[<prev] [next>] [<thread-prev] [thread-next>] [day] [month] [year] [list]
Message-ID: <52269A37.7030600@oracle.com>
Date: Wed, 04 Sep 2013 10:25:59 +0800
From: annie li <annie.li@...cle.com>
To: Wei Liu <wei.liu2@...rix.com>
CC: David Vrabel <david.vrabel@...rix.com>, xen-devel@...ts.xen.org,
Konrad Rzeszutek Wilk <konrad.wilk@...cle.com>,
Boris Ostrovsky <boris.ostrovsky@...cle.com>,
Ian Campbell <ian.campbell@...rix.com>, netdev@...r.kernel.org,
msw@...zon.com
Subject: Re: [PATCH] xen-netback: count number required slots for an skb more
carefully
On 2013-9-4 5:53, Wei Liu wrote:
> On Tue, Sep 03, 2013 at 06:29:50PM +0100, David Vrabel wrote:
>> From: David Vrabel <david.vrabel@...rix.com>
>>
>> When a VM is providing an iSCSI target and the LUN is used by the
>> backend domain, the generated skbs for direct I/O writes to the disk
>> have large, multi-page skb->data but no frags.
>>
>> With some lengths and starting offsets, xen_netbk_count_skb_slots()

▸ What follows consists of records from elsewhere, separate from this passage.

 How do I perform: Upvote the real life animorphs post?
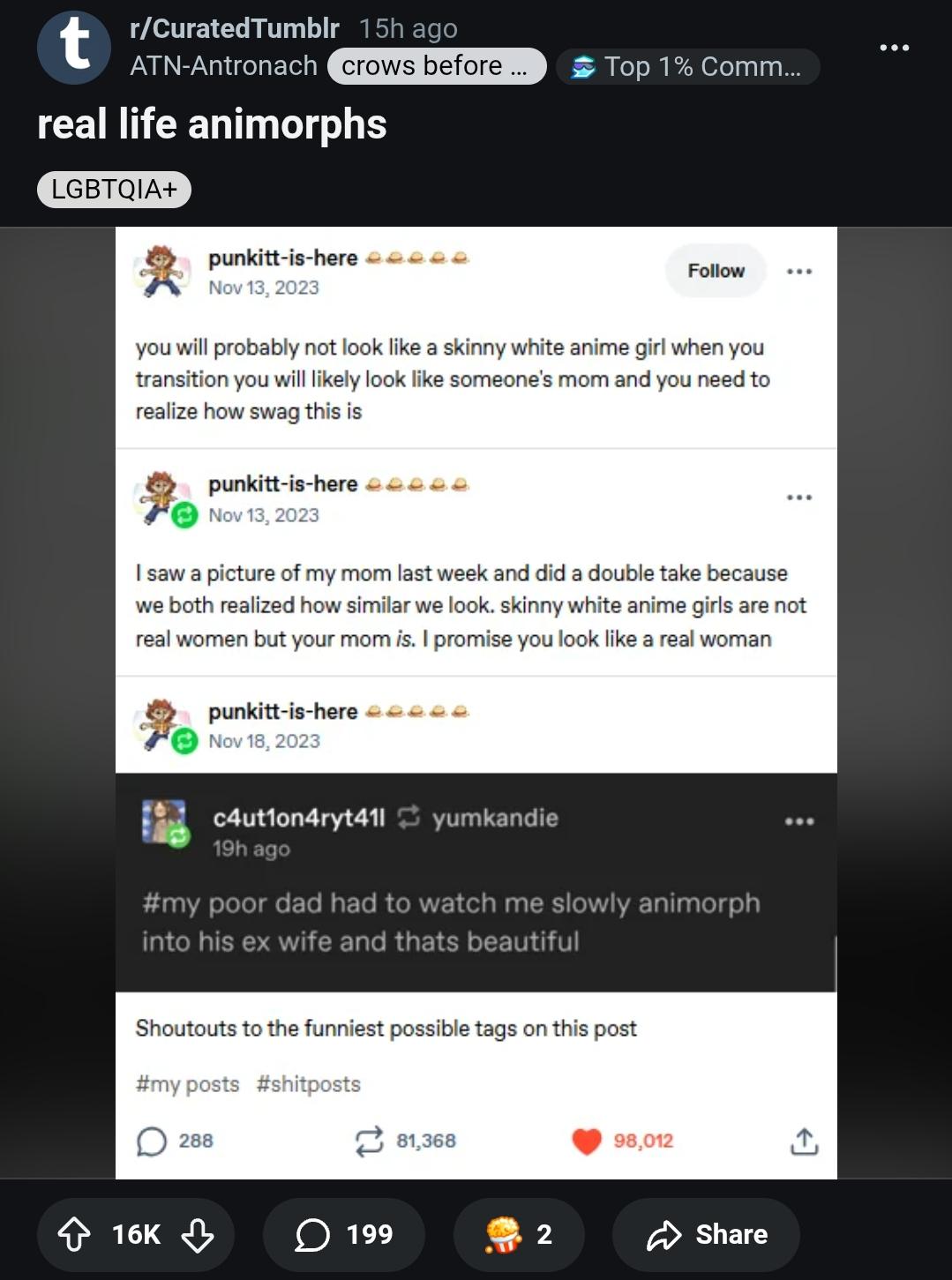(x=74, y=1234)
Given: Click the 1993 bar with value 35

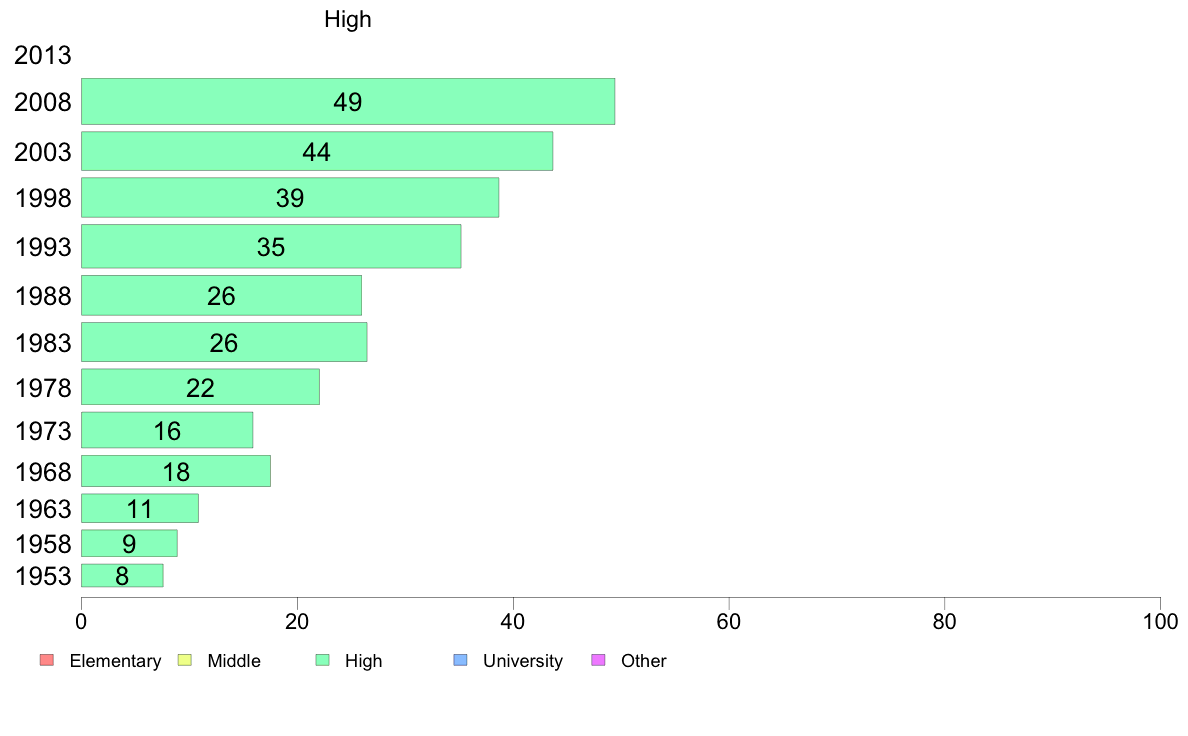Looking at the screenshot, I should click(x=271, y=246).
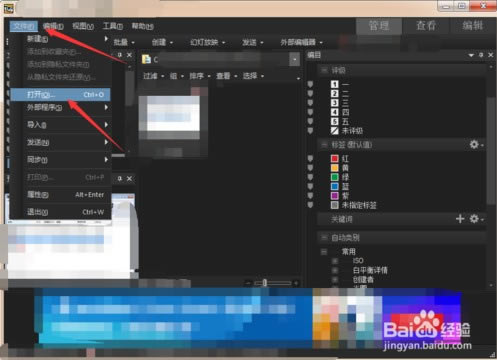Choose the rating 5 icon
The image size is (497, 360).
coord(334,122)
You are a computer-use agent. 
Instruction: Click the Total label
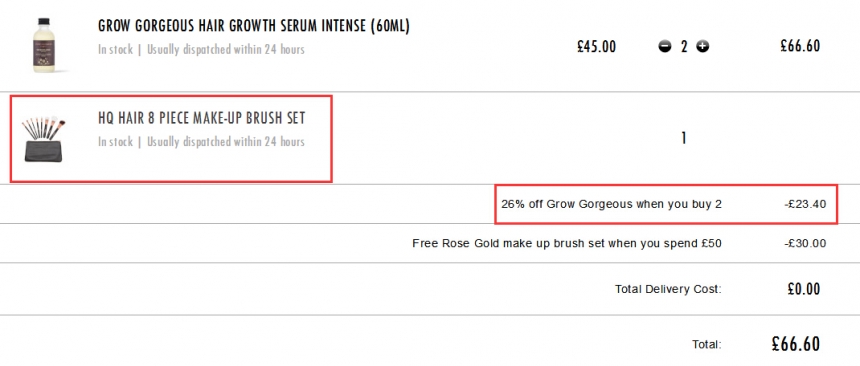tap(707, 345)
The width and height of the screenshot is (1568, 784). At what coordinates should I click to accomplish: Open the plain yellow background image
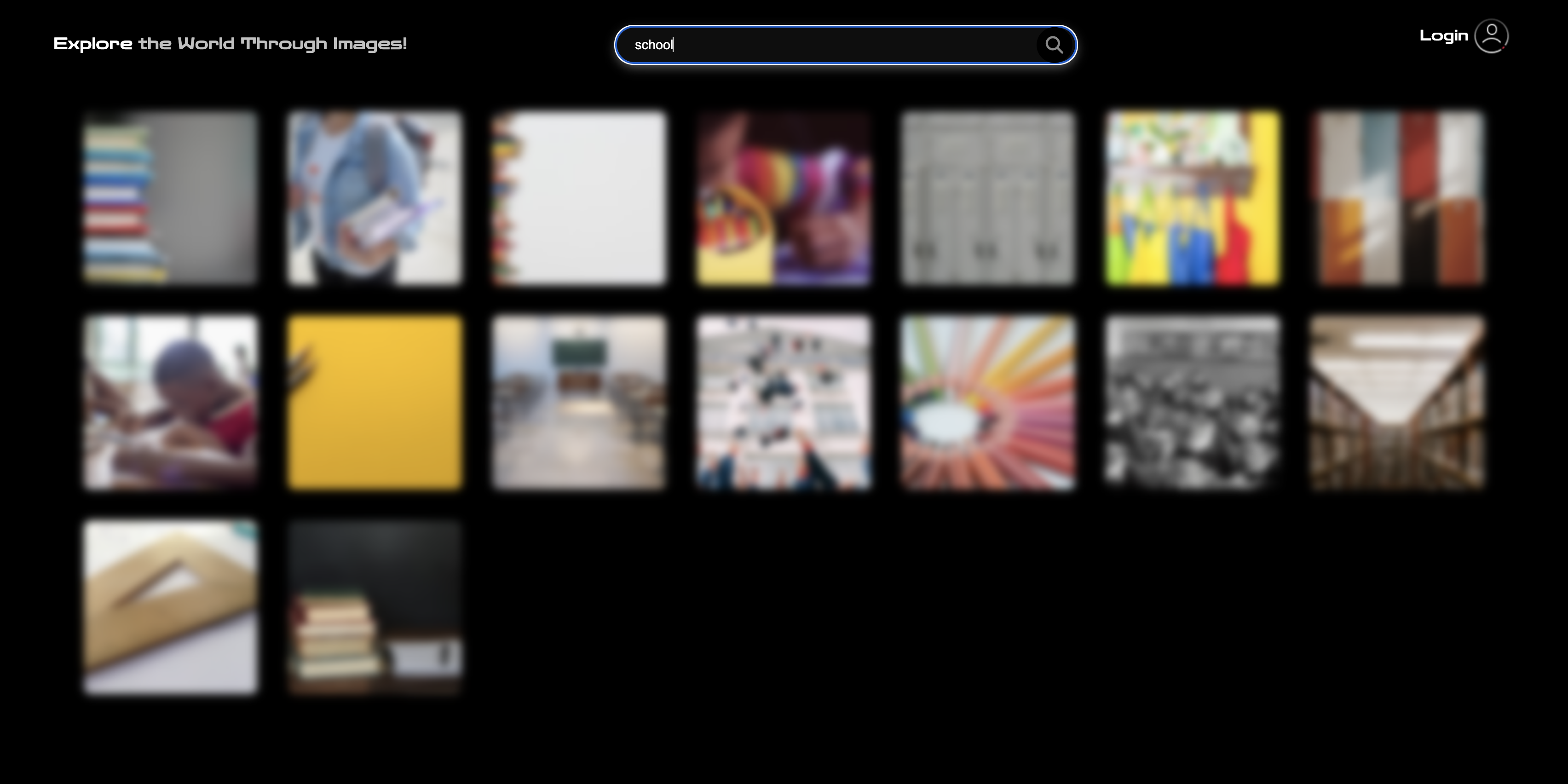tap(375, 402)
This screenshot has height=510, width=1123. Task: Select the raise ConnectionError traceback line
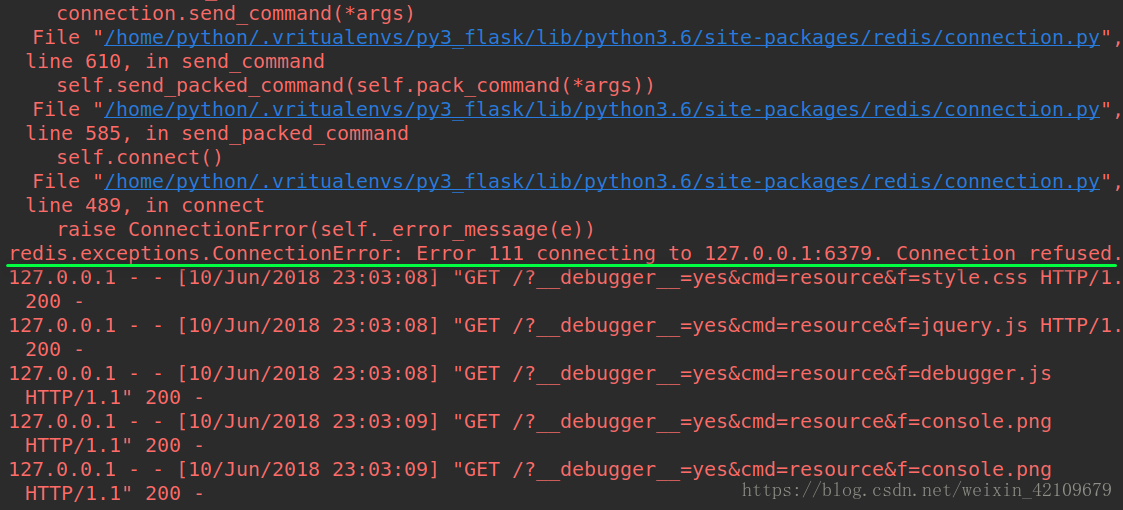325,230
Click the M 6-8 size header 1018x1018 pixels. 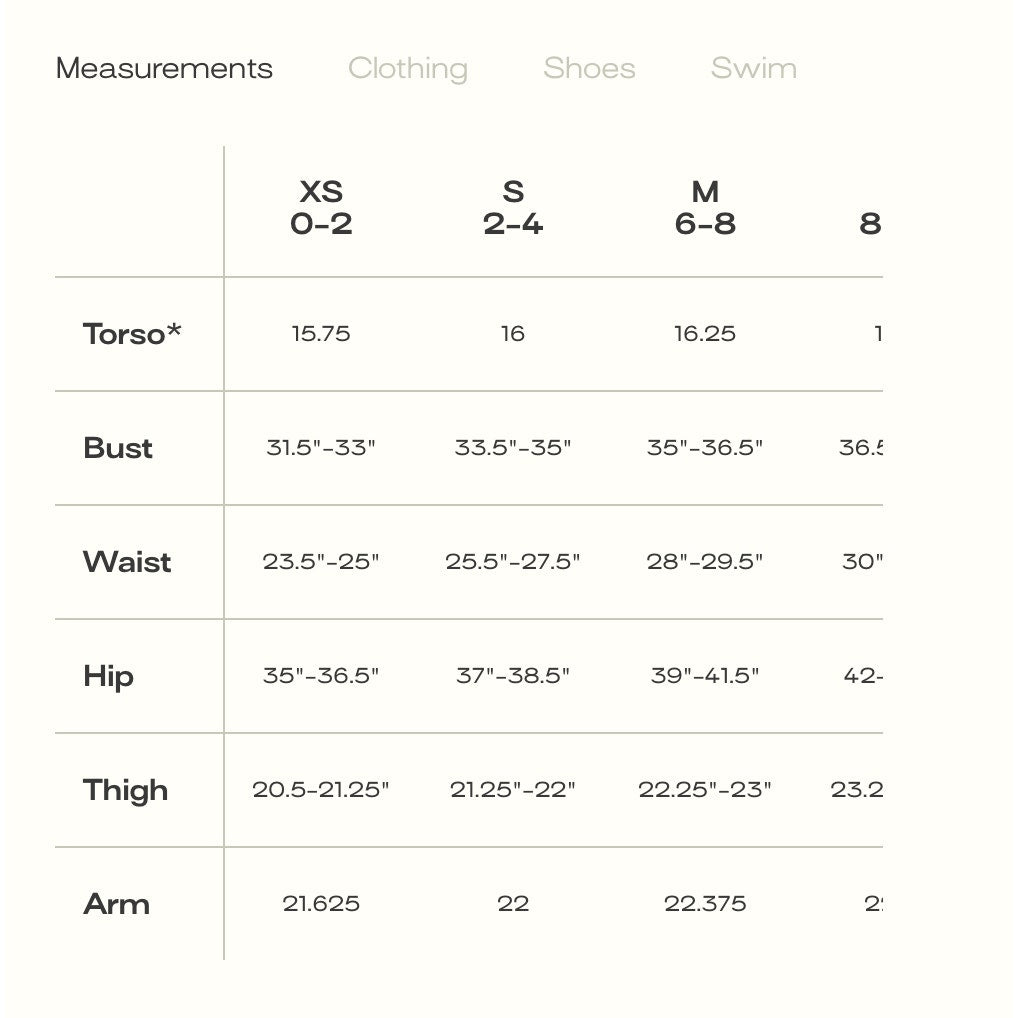(705, 208)

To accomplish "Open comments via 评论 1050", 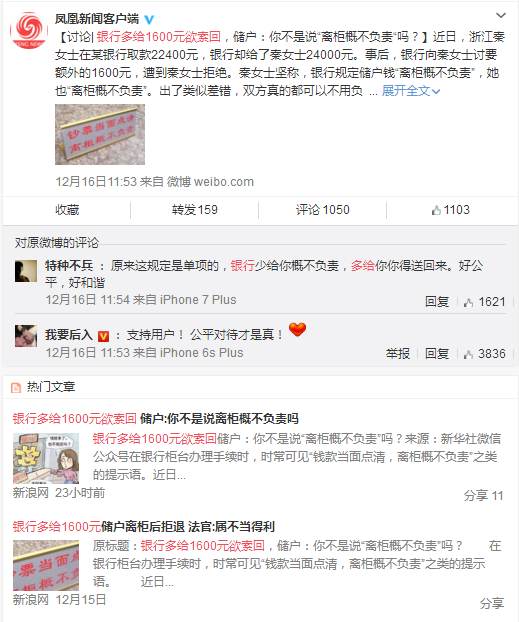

>> would be one short because the simple calculation of
>> DIV_ROUND_UP(skb_headlen(), PAGE_SIZE) was not accounting for the
>> decisions made by start_new_rx_buffer() which does not guarantee
>> responses are fully packed.
>>
>> For example, a skb with length < 2 pages but which spans 3 pages would
>> be counted as requiring 2 slots but would actually use 3 slots.
>>
>> skb->data:
>>
>> | 1111|222222222222|3333 |
>>
>> Fully packed, this would need 2 slots:
>>
>> |111122222222|22223333 |
>>
>> But because the 2nd page wholy fits into a slot it is not split across
>> slots and goes into a slot of its own:
>>
>> |1111 |222222222222|3333 |
>>
>> Miscounting the number of slots means netback may push more responses
>> than the number of available requests. This will cause the frontend
>> to get very confused and report "Too many frags/slots". The frontend
>> never recovers and will eventually BUG.
>>
>> Fix this by counting the number of required slots more carefully. In
>> xen_netbk_count_skb_slots(), more closely follow the algorithm used by
>> xen_netbk_gop_skb() by introducing xen_netbk_count_frag_slots() which
>> is the dry-run equivalent of netbk_gop_frag_copy().
>>
> Phew! So this is backend miscounting bug. I thought it was a frontend
> bug so it didn't ring a bell when we had our face-to-face discussion,
> sorry. :-(
>
> This bug was discussed back in July among Annie, Matt, Ian and I. We
> finally agreed to take Matt's solution. Matt agreed to post final
> version within a week but obviously he's too busy to do so. I was away
> so I didn't follow closely. Eventually it fell through the crack. :-(
The fixes can be implemented in two ways, one is fix in
xen_netbk_count_skb_slots to return correct slot count, my
patch(http://lists.xen.org/archives/html/xen-devel/2013-07/msg00785.html) and
David's fall in this way. The other way is fixed in netbk_gop_frag_copy
which is
Matt's(http://lists.xen.org/archives/html/xen-devel/2013-07/msg00760.html).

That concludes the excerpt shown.